Инграм вскочил с постели и вышел за ворота, где многие из почтенных людей приветствовали его. Но все взоры невольно устремлялись на луг и поле, окружавшие дом христианина Меммо. Изумленный Инграм смотрел на праздничную суматоху, на бивших копытами коней, вооруженных всадников и бесчисленное множество соотечественников. Здесь были Азульф, один из первейших в стране, Гундари, сын Ротари, человек зажиточный, Годолаф, могущественный воин, Альбольд и многие другие.

– Истинно, – с изумлением вскричал Вольфрам, – много чести оказывают наши начальники заезжему чужеземцу.

– Никогда я не думал, что в нашей стране живет такое множество народа, преклоняющихся перед крестом.

Из хижины показался Винфрид в епископском одеянии, его одежда сверкала золотом и серебром, а в руке он держал посох. Меммо и еще один священник следовали за ним.

К Инграму и Вольфраму присоединился Куниберт.

– Видно, народ наш сбился с толку, – сказал он. – Да и ты, Инграм, как я слышал, ездил слугой чужеземного епископа?

– Я ездил к сорбам по собственному делу, – мрачно ответил Инграм. – Но вы, как кажется, собрались для того, чтобы ударить челом чужеземцу?

– Ты не знаешь, отчего он в чести у народа. Он привез в страну латинские грамоты, послание повелителя франков к нашим начальникам и всему народу. Граф Герольд приказал прочесть письмо своему священнику. Епископ должен находиться в безопасности среди нас, так как повелитель франков берет его под свою защиту. Все это сказано в письме.

– Если неприятная весть входит в ухо, – вскричал Инграм, – то изгнать ее можно языком, а не поможет язык, то и мечом.
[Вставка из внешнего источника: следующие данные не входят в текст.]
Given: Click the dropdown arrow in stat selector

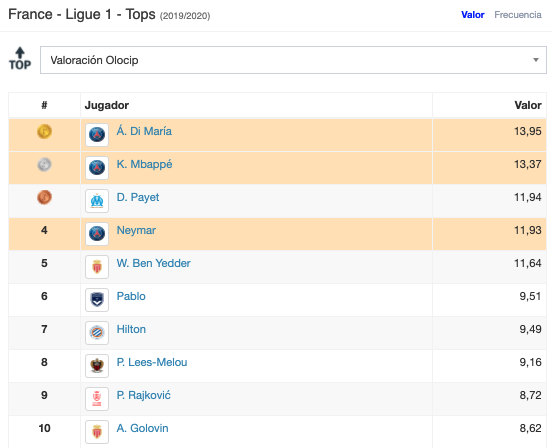Looking at the screenshot, I should pyautogui.click(x=536, y=60).
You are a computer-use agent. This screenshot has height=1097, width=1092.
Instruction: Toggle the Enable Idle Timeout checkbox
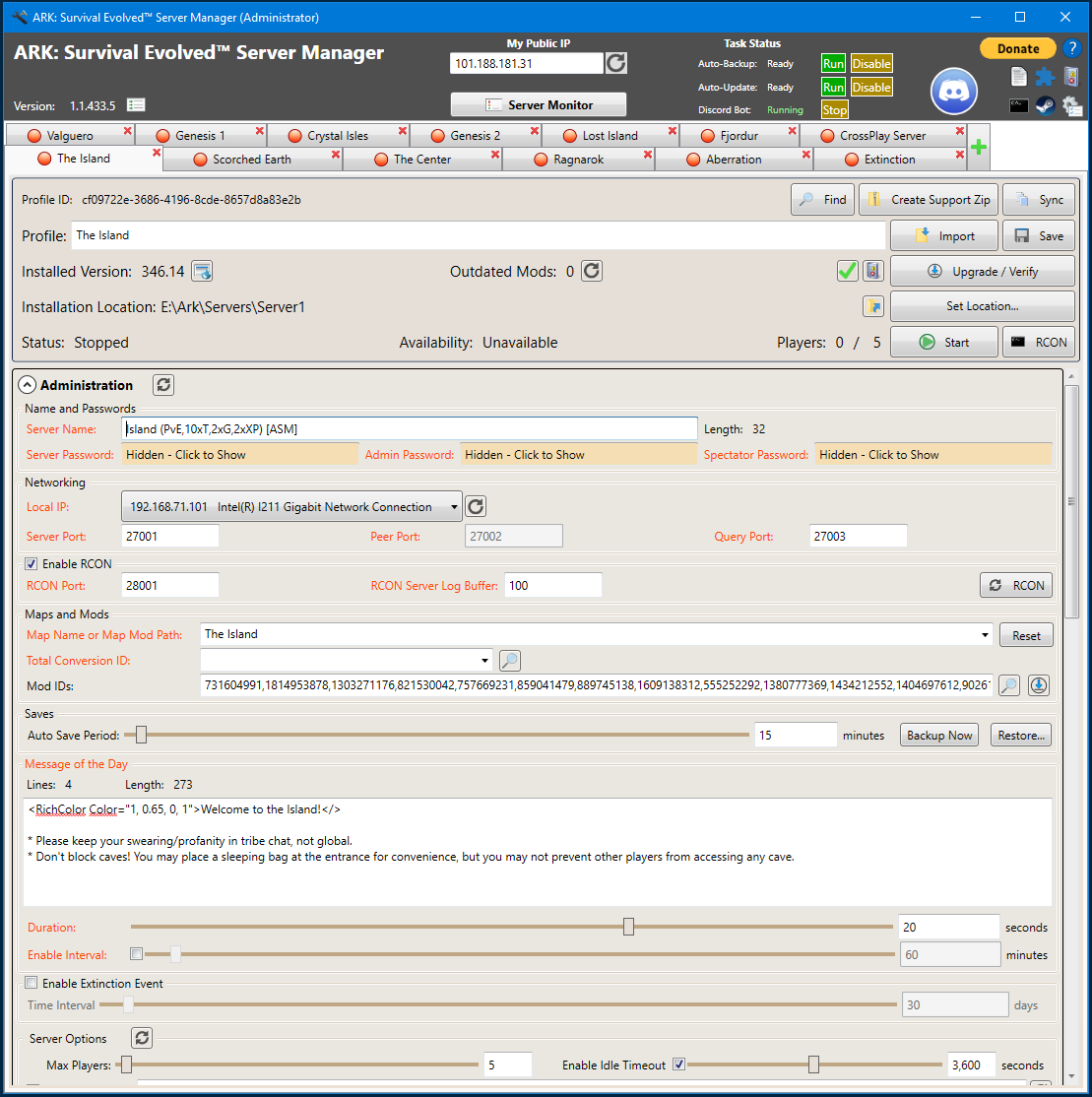pos(678,1065)
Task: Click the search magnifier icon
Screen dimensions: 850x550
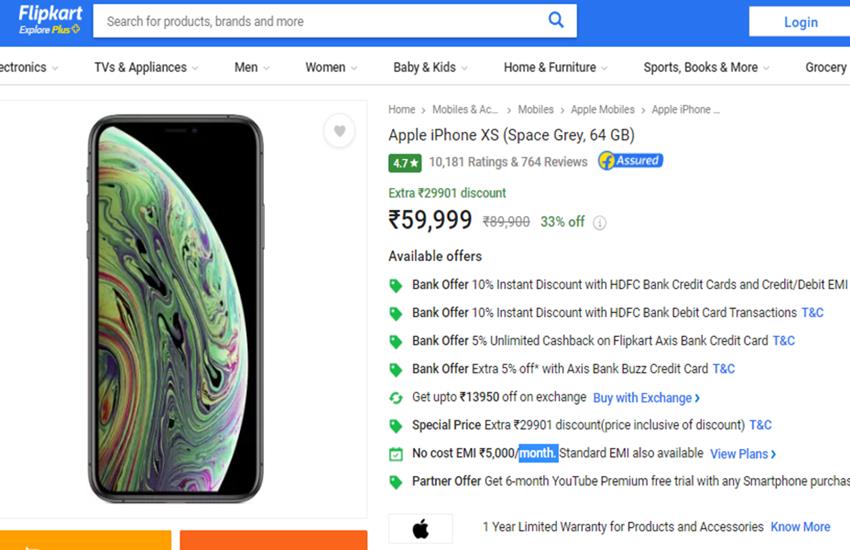Action: [556, 20]
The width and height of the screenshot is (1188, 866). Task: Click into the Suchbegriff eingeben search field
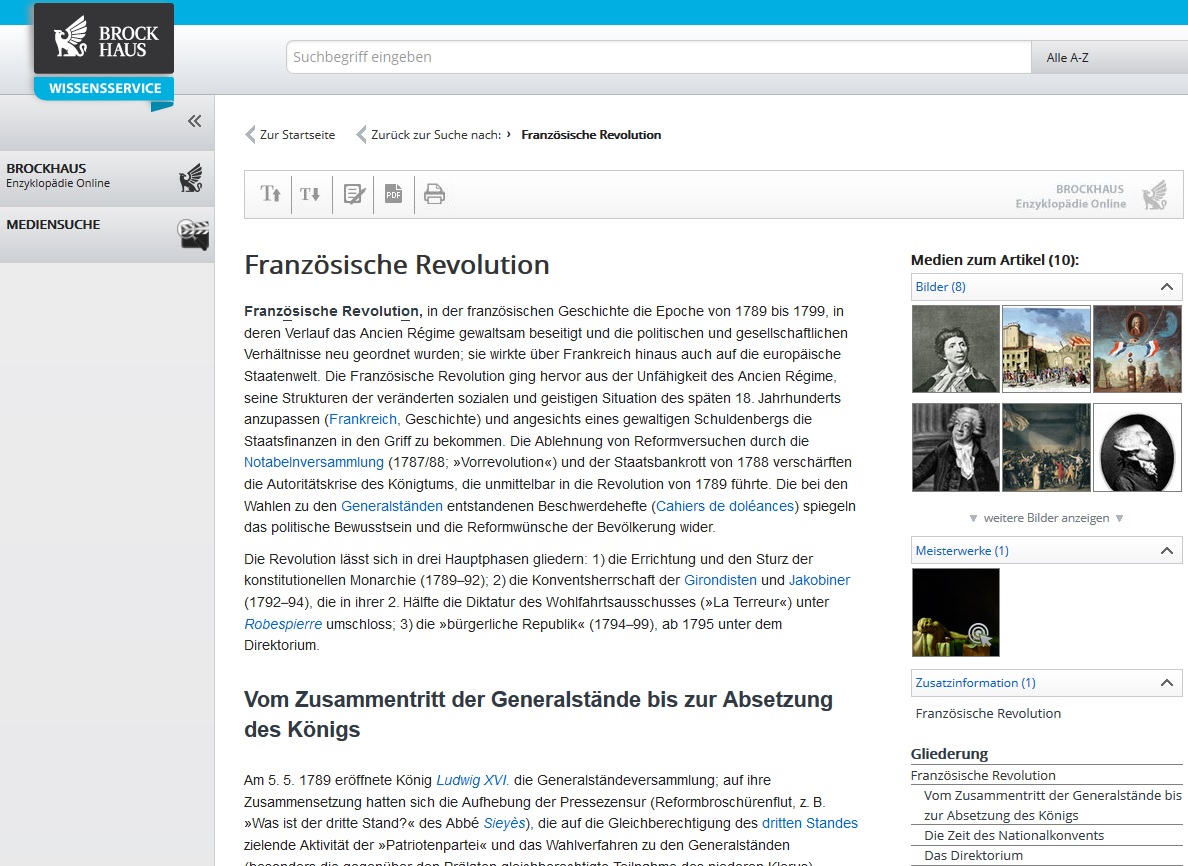658,58

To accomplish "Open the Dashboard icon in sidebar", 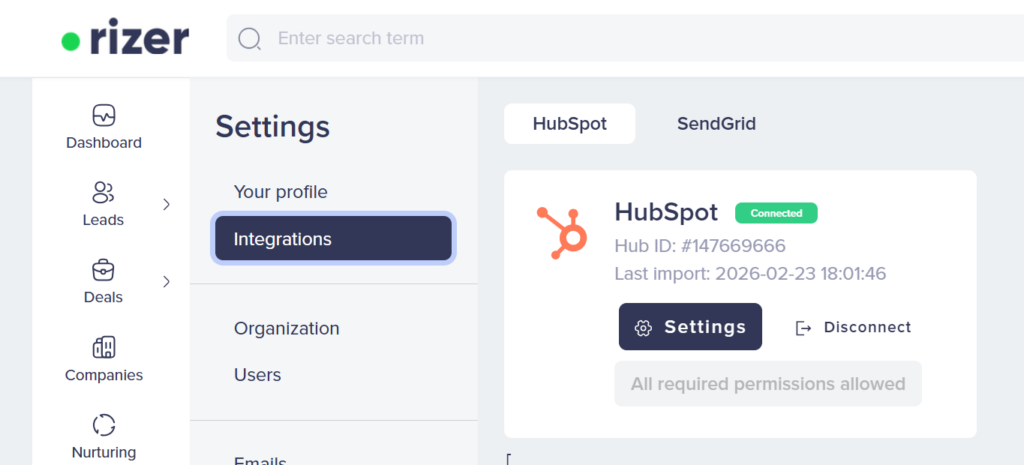I will (104, 114).
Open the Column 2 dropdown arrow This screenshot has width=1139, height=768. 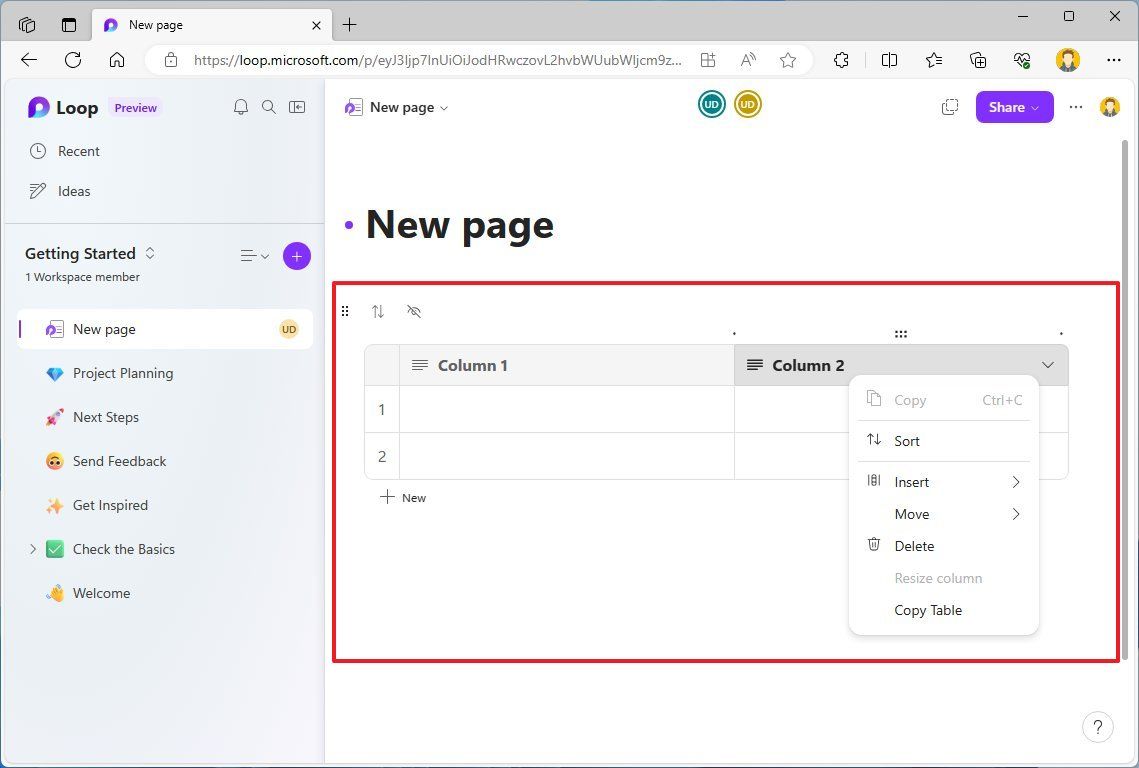1047,365
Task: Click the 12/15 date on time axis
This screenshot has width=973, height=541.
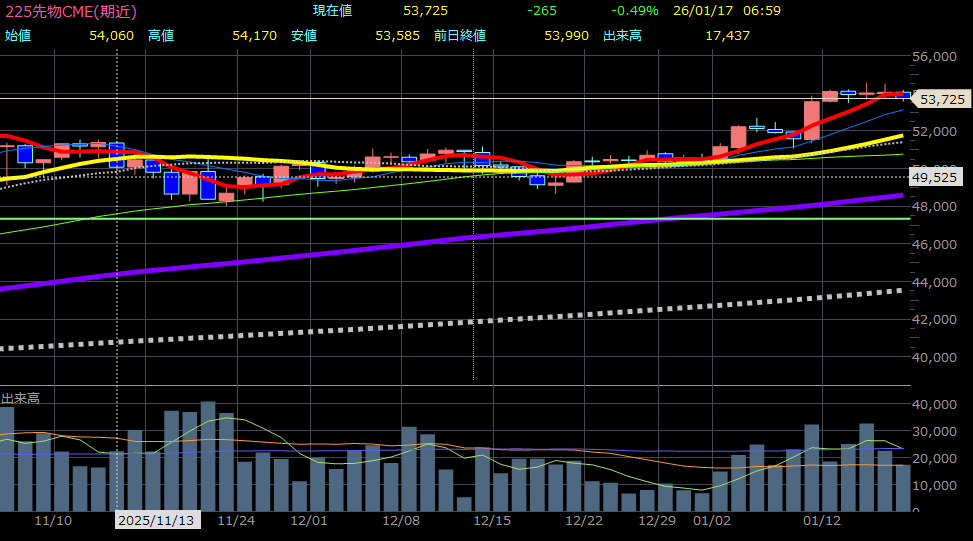Action: (493, 521)
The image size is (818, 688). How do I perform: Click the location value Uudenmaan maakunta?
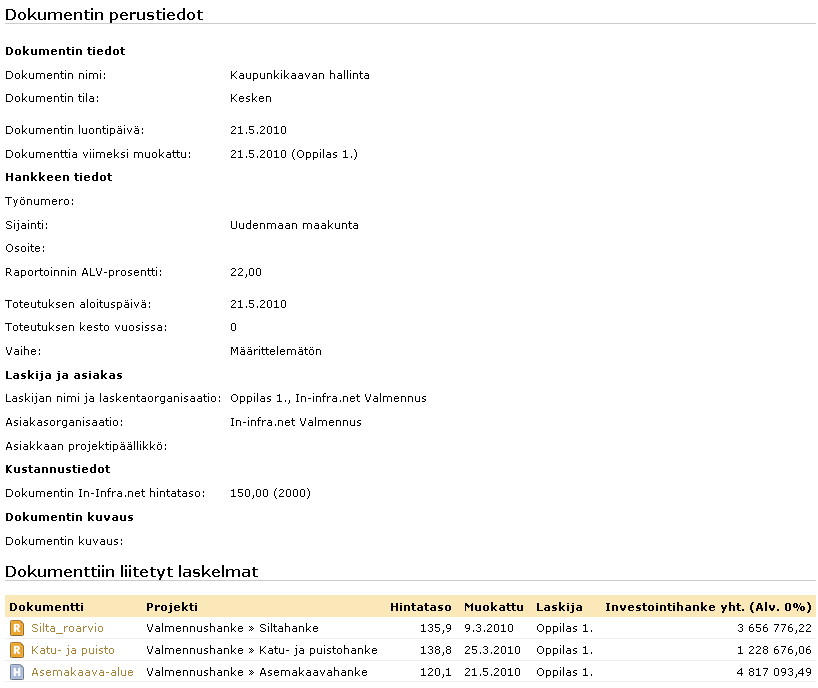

– Может ли человек бороться с незримой силой, говорящей с нами издалека? – ответил Куниберт. – Истинно христиане обладают искусством, против которого мы бессильны. У них есть чары латинского языка, мало кому из нас известного. Они сносятся между собой посредством писем. В молодости я сражался в войсках франков на Рейне, а впоследствии и на Дунае, и везде слышал латинскую речь. Сказанное много лет назад они доказывают письменами, посредством которых они дарят, наделяют и решают имущественные споры.

– А я полагаю, – сказал Инграм, – что клятва честного человека поважнее черных каракуль, и я скорее готов биться с каждым из них, чем отдам что-либо, принадлежащее мне.

– Однако я советую вам сойти с возвышения, – сказал подошедший Вольфрам, – потому что готовятся читать послание. Никогда еще не обсуждалось так много важного в кругу лесных обитателей.

Под липой, на которой развевалось знамя франков, граф Герольд поднял руку с пергаментом и закричал толпе:

– Вот послание из Рима, которое достопочтенный папа Григорий, сидящий на золотом престоле написал начальникам народа. Желающие услышать слово его, да приблизятся!

Все столпились вокруг липы. Священник читал латинское послание, а глашатай громким голосом объяснял его смысл. И община услышала слова: «Могущественным мужам, сынам моим: Азульфу, Годолафу, Вилари, Гундари, Альбольду и всем возлюбленным Богом турингам, верным христианам, послание папы Григория».

Приподняв головы, с зардевшимися лицами выступили вперед выкликнутые по именам начальники, а тучный Гундари вскричал:

– Я Гундари и вот я здесь!

Робко взглянуло все собрание на доблестных, к которым обращались в послании из далеких стран. Родственники столпились вокруг них, а многие повытягивали шеи, чтобы только увидеть грамоту.

Глашатай продолжал объявлять слова папского послания.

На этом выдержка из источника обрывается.